##### Available records

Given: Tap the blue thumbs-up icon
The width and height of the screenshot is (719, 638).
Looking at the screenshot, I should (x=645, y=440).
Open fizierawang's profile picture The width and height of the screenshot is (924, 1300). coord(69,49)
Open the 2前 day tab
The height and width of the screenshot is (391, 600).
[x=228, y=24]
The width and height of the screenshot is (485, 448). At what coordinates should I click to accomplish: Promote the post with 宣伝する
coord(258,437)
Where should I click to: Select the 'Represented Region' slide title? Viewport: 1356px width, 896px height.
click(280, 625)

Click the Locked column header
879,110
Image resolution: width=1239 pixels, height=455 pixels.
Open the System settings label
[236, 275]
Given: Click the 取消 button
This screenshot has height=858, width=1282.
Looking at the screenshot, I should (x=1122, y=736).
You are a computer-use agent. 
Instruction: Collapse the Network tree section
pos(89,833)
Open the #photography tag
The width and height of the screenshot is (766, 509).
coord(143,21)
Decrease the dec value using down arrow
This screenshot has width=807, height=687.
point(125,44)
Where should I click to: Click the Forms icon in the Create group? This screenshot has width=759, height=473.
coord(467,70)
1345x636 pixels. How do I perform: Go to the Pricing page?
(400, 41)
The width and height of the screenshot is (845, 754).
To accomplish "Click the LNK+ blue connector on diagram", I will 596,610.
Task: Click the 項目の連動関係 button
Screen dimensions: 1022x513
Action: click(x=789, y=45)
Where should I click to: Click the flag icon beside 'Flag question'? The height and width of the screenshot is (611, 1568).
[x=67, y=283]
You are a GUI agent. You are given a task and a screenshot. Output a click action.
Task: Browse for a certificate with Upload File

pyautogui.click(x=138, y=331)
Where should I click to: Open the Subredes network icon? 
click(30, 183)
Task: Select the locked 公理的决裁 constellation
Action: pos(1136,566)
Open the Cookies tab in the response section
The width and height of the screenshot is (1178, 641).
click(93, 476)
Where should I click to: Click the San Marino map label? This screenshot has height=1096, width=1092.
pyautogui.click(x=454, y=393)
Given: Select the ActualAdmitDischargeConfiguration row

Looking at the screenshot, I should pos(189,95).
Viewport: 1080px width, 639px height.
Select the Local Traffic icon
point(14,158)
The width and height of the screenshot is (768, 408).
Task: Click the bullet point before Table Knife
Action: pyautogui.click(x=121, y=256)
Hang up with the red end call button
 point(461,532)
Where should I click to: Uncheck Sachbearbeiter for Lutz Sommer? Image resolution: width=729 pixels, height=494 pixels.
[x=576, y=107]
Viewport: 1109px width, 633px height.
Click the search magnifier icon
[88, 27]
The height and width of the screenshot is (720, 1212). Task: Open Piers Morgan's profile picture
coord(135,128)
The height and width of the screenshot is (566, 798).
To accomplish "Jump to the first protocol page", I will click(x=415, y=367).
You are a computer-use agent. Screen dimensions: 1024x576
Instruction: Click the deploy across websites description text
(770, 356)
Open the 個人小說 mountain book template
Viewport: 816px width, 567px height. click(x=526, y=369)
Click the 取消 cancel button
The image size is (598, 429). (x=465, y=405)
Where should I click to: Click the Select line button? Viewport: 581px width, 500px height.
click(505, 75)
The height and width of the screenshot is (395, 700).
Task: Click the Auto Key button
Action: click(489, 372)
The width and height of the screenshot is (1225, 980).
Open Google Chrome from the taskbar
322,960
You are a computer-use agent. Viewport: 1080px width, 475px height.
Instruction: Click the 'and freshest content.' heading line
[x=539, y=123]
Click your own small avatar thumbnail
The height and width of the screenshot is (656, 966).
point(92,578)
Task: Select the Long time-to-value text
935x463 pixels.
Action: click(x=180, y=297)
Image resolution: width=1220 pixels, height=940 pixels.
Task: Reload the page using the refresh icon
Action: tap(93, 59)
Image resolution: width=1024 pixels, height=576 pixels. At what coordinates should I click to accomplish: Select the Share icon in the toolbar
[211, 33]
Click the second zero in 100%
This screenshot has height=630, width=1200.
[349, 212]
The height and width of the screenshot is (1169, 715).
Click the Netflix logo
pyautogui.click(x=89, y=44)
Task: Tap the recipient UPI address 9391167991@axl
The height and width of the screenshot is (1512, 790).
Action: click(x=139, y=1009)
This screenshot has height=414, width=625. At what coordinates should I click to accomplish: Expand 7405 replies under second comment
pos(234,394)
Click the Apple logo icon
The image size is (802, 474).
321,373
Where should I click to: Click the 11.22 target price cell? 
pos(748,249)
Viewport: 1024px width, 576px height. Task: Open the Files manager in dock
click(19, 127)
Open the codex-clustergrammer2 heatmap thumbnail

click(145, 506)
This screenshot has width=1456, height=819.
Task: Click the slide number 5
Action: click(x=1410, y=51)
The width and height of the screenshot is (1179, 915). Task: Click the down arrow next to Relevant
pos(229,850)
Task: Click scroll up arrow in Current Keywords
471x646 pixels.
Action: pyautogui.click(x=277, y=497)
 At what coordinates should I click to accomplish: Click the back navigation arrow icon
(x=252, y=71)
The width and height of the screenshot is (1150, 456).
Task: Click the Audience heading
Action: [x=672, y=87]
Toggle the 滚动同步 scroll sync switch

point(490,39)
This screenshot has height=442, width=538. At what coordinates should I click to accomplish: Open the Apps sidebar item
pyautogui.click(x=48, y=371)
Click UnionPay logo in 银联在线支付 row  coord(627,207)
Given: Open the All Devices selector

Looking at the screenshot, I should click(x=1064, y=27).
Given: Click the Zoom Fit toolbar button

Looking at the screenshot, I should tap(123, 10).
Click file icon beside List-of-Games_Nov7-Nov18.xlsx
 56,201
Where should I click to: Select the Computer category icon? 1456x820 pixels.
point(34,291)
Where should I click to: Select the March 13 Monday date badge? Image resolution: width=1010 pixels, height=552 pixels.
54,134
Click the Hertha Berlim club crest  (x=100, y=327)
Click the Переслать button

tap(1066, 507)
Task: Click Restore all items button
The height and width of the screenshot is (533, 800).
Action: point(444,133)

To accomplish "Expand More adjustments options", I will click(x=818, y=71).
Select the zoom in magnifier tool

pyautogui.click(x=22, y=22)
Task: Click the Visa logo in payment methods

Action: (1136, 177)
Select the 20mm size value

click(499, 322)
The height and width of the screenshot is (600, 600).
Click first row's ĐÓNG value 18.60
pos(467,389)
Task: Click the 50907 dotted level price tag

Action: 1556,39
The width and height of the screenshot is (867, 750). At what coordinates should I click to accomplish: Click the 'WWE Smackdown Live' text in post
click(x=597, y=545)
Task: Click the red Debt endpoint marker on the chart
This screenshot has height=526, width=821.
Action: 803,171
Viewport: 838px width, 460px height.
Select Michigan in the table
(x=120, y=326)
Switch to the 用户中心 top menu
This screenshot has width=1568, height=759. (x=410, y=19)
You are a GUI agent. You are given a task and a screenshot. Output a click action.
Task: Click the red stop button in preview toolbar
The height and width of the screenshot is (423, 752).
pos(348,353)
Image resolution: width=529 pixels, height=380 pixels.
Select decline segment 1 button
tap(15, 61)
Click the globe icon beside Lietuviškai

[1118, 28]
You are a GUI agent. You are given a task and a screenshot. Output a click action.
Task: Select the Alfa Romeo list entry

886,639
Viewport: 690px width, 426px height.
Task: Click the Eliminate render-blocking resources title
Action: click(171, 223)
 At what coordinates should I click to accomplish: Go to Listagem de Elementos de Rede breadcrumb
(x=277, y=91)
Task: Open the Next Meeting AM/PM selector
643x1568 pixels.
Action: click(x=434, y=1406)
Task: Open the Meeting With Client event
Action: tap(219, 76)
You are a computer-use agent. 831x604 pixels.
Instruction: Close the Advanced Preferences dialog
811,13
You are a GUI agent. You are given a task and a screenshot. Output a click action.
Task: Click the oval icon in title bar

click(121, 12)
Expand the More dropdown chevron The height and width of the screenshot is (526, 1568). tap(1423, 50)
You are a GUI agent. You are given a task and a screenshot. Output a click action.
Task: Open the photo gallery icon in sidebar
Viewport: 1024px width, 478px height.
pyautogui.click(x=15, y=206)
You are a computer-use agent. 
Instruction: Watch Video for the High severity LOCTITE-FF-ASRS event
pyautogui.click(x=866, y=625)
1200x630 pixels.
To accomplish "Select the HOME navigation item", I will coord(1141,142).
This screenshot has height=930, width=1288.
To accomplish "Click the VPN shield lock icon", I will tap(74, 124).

##########

**Exercise brief**:
Check the entries above for the word "More" and copy every line where it turns up.

**Expected answer**:
To accomplish "Expand More adjustments options", I will click(x=818, y=71).
Expand the More dropdown chevron The height and width of the screenshot is (526, 1568). tap(1423, 50)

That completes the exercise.